== SUPPLIED MATERIAL

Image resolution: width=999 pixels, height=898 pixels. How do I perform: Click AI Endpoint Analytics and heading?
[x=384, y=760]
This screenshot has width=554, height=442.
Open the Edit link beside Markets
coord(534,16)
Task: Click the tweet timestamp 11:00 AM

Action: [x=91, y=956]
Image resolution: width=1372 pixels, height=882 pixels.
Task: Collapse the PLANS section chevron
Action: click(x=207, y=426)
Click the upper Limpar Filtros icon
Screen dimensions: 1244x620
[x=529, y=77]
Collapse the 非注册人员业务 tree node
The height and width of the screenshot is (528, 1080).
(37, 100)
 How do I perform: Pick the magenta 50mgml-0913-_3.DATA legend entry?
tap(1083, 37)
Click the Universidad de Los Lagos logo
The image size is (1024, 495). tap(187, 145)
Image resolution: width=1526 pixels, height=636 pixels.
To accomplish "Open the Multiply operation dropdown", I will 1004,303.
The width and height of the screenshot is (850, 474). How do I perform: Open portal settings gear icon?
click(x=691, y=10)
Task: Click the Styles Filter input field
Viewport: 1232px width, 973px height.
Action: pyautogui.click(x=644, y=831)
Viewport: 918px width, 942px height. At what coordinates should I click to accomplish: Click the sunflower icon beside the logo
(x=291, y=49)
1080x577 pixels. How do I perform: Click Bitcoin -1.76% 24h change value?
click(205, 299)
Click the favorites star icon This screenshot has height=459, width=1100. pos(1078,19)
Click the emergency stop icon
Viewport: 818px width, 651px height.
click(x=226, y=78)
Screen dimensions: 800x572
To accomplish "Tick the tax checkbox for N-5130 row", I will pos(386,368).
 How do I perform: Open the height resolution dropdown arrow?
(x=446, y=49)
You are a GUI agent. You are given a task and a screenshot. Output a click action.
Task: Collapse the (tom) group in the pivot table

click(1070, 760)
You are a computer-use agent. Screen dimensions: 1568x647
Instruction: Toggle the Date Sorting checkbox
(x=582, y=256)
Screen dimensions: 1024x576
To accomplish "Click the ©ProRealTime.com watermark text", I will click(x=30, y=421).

====

[PROBLEM TO WORK ON]
Using the data above, extract exactly the lines from the one that holds "Viewport: 1232px width, 973px height." to the one that holds "Click the emergency stop icon", both ends included, and no others.

[ANSWER TO THIS TASK]
Viewport: 1232px width, 973px height.
Action: pyautogui.click(x=644, y=831)
Viewport: 918px width, 942px height. At what coordinates should I click to accomplish: Click the sunflower icon beside the logo
(x=291, y=49)
1080x577 pixels. How do I perform: Click Bitcoin -1.76% 24h change value?
click(205, 299)
Click the favorites star icon This screenshot has height=459, width=1100. pos(1078,19)
Click the emergency stop icon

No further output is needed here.